WHAT YOU SHOULD DO: The records follow. Retype them without a single change.

TASK MATERIAL:
=====

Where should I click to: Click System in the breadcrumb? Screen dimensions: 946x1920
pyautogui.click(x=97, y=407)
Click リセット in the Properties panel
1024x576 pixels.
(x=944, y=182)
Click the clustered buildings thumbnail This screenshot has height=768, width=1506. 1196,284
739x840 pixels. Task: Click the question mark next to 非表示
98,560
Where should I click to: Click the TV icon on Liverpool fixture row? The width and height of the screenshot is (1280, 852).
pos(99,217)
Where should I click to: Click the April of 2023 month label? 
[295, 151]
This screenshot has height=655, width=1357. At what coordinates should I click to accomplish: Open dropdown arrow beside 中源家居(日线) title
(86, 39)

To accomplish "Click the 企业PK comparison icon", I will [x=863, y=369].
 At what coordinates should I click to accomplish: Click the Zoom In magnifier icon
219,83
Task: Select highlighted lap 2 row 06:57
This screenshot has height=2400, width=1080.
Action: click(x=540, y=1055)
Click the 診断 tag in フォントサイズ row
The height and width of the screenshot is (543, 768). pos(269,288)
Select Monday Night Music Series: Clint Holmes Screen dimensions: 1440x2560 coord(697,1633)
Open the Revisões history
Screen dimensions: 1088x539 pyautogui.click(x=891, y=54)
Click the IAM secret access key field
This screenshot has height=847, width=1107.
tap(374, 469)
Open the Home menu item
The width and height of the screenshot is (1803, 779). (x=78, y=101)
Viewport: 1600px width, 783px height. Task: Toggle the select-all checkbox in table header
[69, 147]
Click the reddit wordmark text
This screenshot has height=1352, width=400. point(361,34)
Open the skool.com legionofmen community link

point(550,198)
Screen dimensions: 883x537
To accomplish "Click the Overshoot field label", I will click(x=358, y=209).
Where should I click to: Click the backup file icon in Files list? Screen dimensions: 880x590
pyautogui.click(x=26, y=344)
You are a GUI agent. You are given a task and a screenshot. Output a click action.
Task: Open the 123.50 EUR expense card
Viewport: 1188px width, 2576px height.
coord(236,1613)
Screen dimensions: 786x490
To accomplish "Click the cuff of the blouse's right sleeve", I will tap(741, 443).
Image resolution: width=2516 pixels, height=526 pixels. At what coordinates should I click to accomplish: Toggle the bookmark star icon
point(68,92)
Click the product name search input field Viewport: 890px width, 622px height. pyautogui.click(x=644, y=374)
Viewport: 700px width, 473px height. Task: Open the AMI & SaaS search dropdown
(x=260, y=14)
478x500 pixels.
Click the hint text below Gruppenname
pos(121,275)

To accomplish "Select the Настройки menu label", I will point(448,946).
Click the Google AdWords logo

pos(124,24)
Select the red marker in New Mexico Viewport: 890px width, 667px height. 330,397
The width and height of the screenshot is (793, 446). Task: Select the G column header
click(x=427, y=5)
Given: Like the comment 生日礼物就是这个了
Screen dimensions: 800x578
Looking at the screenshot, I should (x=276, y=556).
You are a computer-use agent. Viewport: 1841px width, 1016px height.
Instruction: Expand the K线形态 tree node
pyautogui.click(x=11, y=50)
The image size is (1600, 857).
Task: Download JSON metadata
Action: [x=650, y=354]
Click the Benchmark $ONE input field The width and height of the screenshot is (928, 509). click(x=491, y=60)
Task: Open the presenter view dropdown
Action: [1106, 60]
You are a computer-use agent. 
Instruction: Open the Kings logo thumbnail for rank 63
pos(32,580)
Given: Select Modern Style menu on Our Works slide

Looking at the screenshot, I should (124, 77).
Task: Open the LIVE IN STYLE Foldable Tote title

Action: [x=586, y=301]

=====

SOLUTION:
Where should I click to: Click System in the breadcrumb? Screen dimensions: 946x1920
pyautogui.click(x=97, y=407)
Click リセット in the Properties panel
1024x576 pixels.
(x=944, y=182)
Click the clustered buildings thumbnail This screenshot has height=768, width=1506. 1196,284
739x840 pixels. Task: Click the question mark next to 非表示
98,560
Where should I click to: Click the TV icon on Liverpool fixture row? The width and height of the screenshot is (1280, 852).
pos(99,217)
Where should I click to: Click the April of 2023 month label? 
[295, 151]
This screenshot has height=655, width=1357. At what coordinates should I click to accomplish: Open dropdown arrow beside 中源家居(日线) title
(86, 39)

To accomplish "Click the 企业PK comparison icon", I will [x=863, y=369].
 At what coordinates should I click to accomplish: Click the Zoom In magnifier icon
219,83
Task: Select highlighted lap 2 row 06:57
This screenshot has height=2400, width=1080.
Action: click(x=540, y=1055)
Click the 診断 tag in フォントサイズ row
The height and width of the screenshot is (543, 768). pos(269,288)
Select Monday Night Music Series: Clint Holmes Screen dimensions: 1440x2560 coord(697,1633)
Open the Revisões history
Screen dimensions: 1088x539 pyautogui.click(x=891, y=54)
Click the IAM secret access key field
This screenshot has height=847, width=1107.
tap(374, 469)
Open the Home menu item
The width and height of the screenshot is (1803, 779). (x=78, y=101)
Viewport: 1600px width, 783px height. Task: Toggle the select-all checkbox in table header
[69, 147]
Click the reddit wordmark text
This screenshot has height=1352, width=400. point(361,34)
Open the skool.com legionofmen community link

point(550,198)
Screen dimensions: 883x537
To accomplish "Click the Overshoot field label", I will click(x=358, y=209).
Where should I click to: Click the backup file icon in Files list? Screen dimensions: 880x590
pyautogui.click(x=26, y=344)
You are a GUI agent. You are given a task and a screenshot. Output a click action.
Task: Open the 123.50 EUR expense card
Viewport: 1188px width, 2576px height.
coord(236,1613)
Screen dimensions: 786x490
To accomplish "Click the cuff of the blouse's right sleeve", I will tap(741, 443).
Image resolution: width=2516 pixels, height=526 pixels. At what coordinates should I click to accomplish: Toggle the bookmark star icon
point(68,92)
Click the product name search input field Viewport: 890px width, 622px height. pyautogui.click(x=644, y=374)
Viewport: 700px width, 473px height. Task: Open the AMI & SaaS search dropdown
(x=260, y=14)
478x500 pixels.
Click the hint text below Gruppenname
pos(121,275)

To accomplish "Select the Настройки menu label", I will point(448,946).
Click the Google AdWords logo

pos(124,24)
Select the red marker in New Mexico Viewport: 890px width, 667px height. 330,397
The width and height of the screenshot is (793, 446). Task: Select the G column header
click(x=427, y=5)
Given: Like the comment 生日礼物就是这个了
Screen dimensions: 800x578
Looking at the screenshot, I should (x=276, y=556).
You are a computer-use agent. Viewport: 1841px width, 1016px height.
Instruction: Expand the K线形态 tree node
pyautogui.click(x=11, y=50)
The image size is (1600, 857).
Task: Download JSON metadata
Action: [x=650, y=354]
Click the Benchmark $ONE input field The width and height of the screenshot is (928, 509). click(x=491, y=60)
Task: Open the presenter view dropdown
Action: [1106, 60]
You are a computer-use agent. 
Instruction: Open the Kings logo thumbnail for rank 63
pos(32,580)
Given: Select Modern Style menu on Our Works slide

Looking at the screenshot, I should (124, 77).
Task: Open the LIVE IN STYLE Foldable Tote title

Action: [x=586, y=301]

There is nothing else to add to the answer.